Medical aids, on the other hand, are non-profit schemes in which the members pay the same contribution regardless of their lifestyle, age, occupation or pre-existing conditions. The exception to this is that people who start contributing to medical aid only after the age of 35 pay a pro rata late joiners penalty. This is because medical aids are based on the concept of cross-subsidisation in which the younger members, who are usually healthier, subsidise the older members, who usually need more medical care. In turn, when they age, they are subsidised by a new group of younger members.
Financial broker Ivor Jones explains that keeping a medical aid scheme liquid is a delicate balancing act, because they can’t spend more than the members’ contributions. So, they may have to limit what they can cover in order to not overspend.
What medical aid schemes provide
Each medical aid scheme offers different benefits or health services to its members, and it is notoriously difficult to wade through the details, sub-clauses, exceptions, exclusions, and special conditions. However, there are some services that they are required by law to provide, under the Medical Schemes Act 131 of 1998. These are referred to as prescribed minimum benefits (PMB) and include all emergency conditions, 270 specified medical conditions (called diagnosis treatment pairs), and 25 chronic conditions. The Act provides an indication of how each condition should be covered, based on proven practice and affordability.
‘Treatable dementia’ is a PMB, and the schemes are required to cover admission for initial diagnosis and management of acute psychotic symptoms for one week, but the majority of dementia cases are irreversible, and will not respond to treatment within a week. This is a murky area, and vagueness of terms is more often interpreted in favour of the scheme, not the member.
For the listed chronic conditions, schemes are required to cover medication, doctor’s consultations, and tests, according to the Council for Medical Schemes. The only disease listed that has an obvious link to dementia is Parkinson’s. Alzheimer’s disease, which is the most well known cause of progressive dementia, is not listed.

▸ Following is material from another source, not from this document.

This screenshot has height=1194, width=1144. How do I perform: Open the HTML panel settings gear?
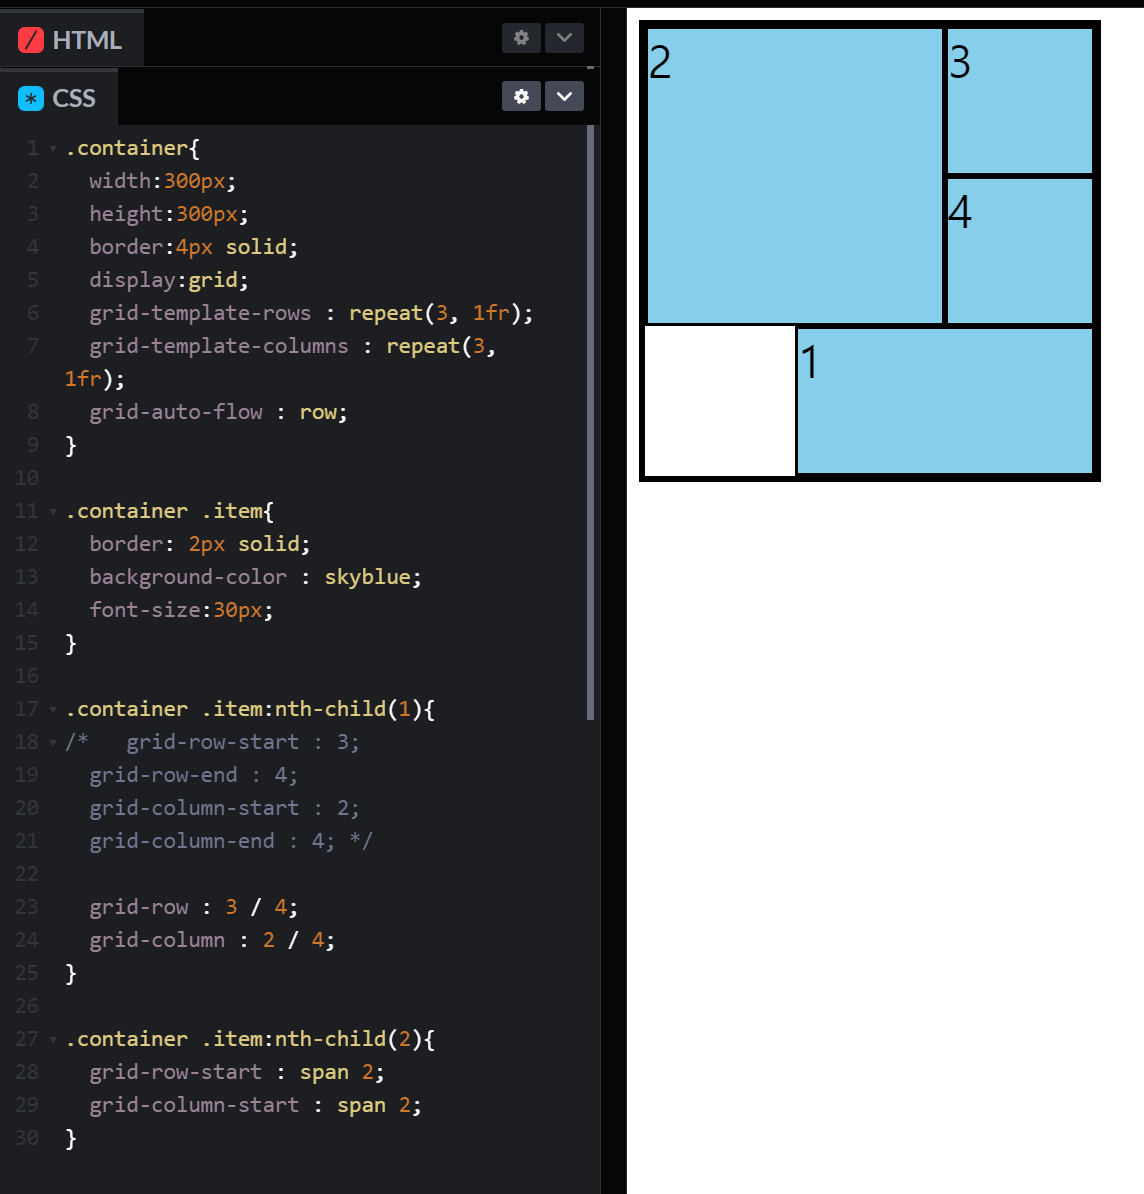click(x=521, y=37)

Some medical schemes cover medication for Parkinson’s and Huntington’s diseases under its chronic illness benefit, but they don’t cover frail care, full-time nursing, or any care that does not require a trained medical person.
The Act does provide for palliative care, which is the management of terminal conditions such as cancer, with schemes required to cover ‘comfort care, pain relief and hydration’. Some schemes also cover psychosocial support and nursing care but there is a limit on the amount it will pay out. More to the point, as dementia is not a terminal disease, it is not covered under palliative care.
Jones says that he is not aware of any scheme that will cover day-to-day nursing or frail care, but he points out that there are some benefits that medical aids provide that people may not be taking full advantage of. He explains: ‘If you are on a hospital plan, all your out-of-hospital costs will be paid out of pocket. With a comprehensive plan with above-the-threshold benefits, there is no limit on your doctor’s consultations, for example when you need to see a neurologist for Alzheimer’s treatment. Your medication will also be covered, although there can be a limit on that. You have to ask if you’re on the correct plan with your medical aid.’
Medical aid schemes are not required by law to provide all the care that dementia patients need, and in the course of researching this article we did not find a medical aid scheme that covers dementia care or frail care adequately. Both are very expensive, and it is therefore necessary to consider alternative options for financial support, such as unit trusts or annuities.